Ex-insegnante in un istituto correzionale, Aurelio Grimaldi conosce bene quest’universo e, come nel Mery per Sempre da lui sceneggiato, si schiera dalla parte dei giovani disadattati in balìa di un Sistema fallace, ancor più se affidato alle cure della Chiesa. La sua poetica "morbida" (meno tragica e viscerale delle regie di Marco Risi) è in sintonia con la sensibilità femminile più incantata, romantica, delicata: la "Storia di Enza" (titolo del suo romanzo da cui la pellicola è tratta) racconta di una ragazzina chiusa, indomabile ma ingenua, sognatrice che non accetta i compromessi e rifiuta la sporcizia di un mondo maschilista che si limita a "ficcare". Ha una tale spontaneità da portarsi a letto il primo che le piace, ma non per questo è "buttana", il suo è l'entusiasmo dell'amore che non soccombe al cinismo. La spagnola Penélope Cruz dona al personaggio un indimenticabile mix di fierezza e fragilità, che Grimaldi coglie perfettamente, restituendone la magica tenerezza, la verità di sguardi intensi e non leccati. Il suo occhio realistico, però, entra in corto circuito con il lirismo della prosa, resta sospeso ed irrisolto in uno stile che troverà compimento solo nel successivo Le Buttane: lo stesso commento sonoro di Carlo Crivelli, a suon di violini, strania dal contesto nudo e crudo delle situazioni ed è evidente un tentativo incauto di idealizzare troppo l’eroina protagonista.

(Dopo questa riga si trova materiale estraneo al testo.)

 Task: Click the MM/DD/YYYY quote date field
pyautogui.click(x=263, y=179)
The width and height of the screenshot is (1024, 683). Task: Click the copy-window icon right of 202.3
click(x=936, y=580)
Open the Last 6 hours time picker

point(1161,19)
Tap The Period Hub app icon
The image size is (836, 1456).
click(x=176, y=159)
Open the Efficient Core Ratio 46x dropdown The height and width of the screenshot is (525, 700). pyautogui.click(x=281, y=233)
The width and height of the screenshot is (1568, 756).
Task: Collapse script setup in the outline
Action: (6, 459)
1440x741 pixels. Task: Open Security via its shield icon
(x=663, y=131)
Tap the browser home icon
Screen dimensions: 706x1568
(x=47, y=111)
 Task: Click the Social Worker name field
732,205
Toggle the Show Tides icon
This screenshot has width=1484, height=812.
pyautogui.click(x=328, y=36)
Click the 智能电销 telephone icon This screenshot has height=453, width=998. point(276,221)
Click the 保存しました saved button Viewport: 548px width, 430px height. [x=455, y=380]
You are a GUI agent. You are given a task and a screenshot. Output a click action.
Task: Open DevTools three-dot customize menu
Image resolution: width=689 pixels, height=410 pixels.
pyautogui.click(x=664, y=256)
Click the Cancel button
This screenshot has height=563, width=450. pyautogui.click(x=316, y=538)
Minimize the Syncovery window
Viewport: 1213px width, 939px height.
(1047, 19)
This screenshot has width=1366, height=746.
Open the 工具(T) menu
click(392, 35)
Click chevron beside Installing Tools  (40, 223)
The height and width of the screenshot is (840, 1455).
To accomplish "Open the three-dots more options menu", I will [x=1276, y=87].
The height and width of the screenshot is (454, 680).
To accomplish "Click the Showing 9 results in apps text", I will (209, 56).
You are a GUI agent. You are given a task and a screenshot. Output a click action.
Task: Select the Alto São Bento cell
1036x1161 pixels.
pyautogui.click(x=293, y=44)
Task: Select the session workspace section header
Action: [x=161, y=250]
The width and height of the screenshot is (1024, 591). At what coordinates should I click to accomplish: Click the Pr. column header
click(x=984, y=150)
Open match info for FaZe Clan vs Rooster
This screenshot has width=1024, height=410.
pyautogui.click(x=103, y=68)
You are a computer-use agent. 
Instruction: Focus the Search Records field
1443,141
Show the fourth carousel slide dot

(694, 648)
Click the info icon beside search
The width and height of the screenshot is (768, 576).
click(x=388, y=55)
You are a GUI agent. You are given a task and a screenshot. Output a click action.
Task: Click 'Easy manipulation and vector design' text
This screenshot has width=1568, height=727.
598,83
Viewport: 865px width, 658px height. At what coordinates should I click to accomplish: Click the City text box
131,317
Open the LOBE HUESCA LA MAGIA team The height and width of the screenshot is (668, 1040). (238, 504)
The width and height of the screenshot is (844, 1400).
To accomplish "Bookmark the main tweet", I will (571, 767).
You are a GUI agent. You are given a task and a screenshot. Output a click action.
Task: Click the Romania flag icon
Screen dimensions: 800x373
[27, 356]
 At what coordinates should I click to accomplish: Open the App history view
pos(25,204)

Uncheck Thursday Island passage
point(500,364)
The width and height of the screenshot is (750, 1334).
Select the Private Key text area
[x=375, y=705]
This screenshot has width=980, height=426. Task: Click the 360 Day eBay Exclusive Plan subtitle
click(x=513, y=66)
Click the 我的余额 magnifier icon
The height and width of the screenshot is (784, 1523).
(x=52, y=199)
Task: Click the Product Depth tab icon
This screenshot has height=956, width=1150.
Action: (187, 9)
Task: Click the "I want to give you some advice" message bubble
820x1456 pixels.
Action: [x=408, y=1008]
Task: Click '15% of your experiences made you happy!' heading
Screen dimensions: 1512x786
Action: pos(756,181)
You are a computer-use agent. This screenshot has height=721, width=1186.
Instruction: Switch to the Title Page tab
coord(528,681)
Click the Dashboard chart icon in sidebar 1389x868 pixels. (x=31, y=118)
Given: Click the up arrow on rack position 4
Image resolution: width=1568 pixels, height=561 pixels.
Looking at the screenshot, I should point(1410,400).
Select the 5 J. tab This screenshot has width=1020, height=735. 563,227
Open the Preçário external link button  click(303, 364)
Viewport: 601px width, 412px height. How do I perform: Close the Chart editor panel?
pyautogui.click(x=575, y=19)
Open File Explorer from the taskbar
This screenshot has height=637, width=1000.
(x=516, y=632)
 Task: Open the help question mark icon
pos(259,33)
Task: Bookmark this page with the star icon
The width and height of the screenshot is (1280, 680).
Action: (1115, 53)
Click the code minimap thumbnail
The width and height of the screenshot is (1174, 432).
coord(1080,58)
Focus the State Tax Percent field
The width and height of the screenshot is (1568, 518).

Fra contraddizioni e reazioni ambigue (la scena del "tradimento incrociato" fuorvia dall'anima pura della fanciulla: perché, anche lei, si allontana dalla camera di un altro uomo?), Grimaldi restituisce, più che la complessità, la contraddittorietà (tanto più vera) dell'animo umano così poco facilmente catalogabile: lo sguardo finale sorridente, rivolto alla macchina da presa, in apparente antinomìa con la suggestione di un aborto volontario, ritrova la poesia struggente dell'attimo che racchiude un universo d’emozioni di Godard.